→ PROBLEM
Once the line containing "Image resolution: width=2226" has been written out, stop; until then, restate each line of the entries below word for word from the first.

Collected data
※
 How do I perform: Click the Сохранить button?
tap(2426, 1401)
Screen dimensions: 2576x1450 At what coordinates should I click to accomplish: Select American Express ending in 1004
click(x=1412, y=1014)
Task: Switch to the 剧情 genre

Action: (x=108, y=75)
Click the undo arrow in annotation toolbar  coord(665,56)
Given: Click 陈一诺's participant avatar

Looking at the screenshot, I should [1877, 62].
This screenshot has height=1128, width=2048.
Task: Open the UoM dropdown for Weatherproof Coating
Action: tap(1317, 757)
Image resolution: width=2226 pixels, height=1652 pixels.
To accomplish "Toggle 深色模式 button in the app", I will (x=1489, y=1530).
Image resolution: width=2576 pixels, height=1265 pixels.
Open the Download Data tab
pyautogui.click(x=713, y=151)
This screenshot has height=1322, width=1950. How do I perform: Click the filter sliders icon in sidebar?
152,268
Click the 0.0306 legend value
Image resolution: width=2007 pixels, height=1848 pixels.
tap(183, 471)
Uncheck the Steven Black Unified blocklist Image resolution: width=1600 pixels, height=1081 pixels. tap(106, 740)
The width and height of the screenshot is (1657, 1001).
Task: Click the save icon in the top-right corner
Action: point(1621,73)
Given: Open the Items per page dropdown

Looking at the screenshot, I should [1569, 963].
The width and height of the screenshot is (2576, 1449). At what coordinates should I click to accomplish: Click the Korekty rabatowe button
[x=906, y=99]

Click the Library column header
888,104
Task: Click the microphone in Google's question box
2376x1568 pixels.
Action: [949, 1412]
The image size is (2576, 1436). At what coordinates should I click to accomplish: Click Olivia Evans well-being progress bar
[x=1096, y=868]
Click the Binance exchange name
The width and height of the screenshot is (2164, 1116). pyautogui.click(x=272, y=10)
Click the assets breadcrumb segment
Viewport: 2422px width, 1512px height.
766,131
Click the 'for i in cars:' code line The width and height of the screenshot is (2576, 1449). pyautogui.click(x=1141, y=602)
※
→ EXERCISE SOLUTION
 How do I perform: Click the Сохранить button?
tap(2426, 1401)
Screen dimensions: 2576x1450 At what coordinates should I click to accomplish: Select American Express ending in 1004
click(x=1412, y=1014)
Task: Switch to the 剧情 genre

Action: (x=108, y=75)
Click the undo arrow in annotation toolbar  coord(665,56)
Given: Click 陈一诺's participant avatar

Looking at the screenshot, I should [1877, 62].
This screenshot has height=1128, width=2048.
Task: Open the UoM dropdown for Weatherproof Coating
Action: tap(1317, 757)
Image resolution: width=2226 pixels, height=1652 pixels.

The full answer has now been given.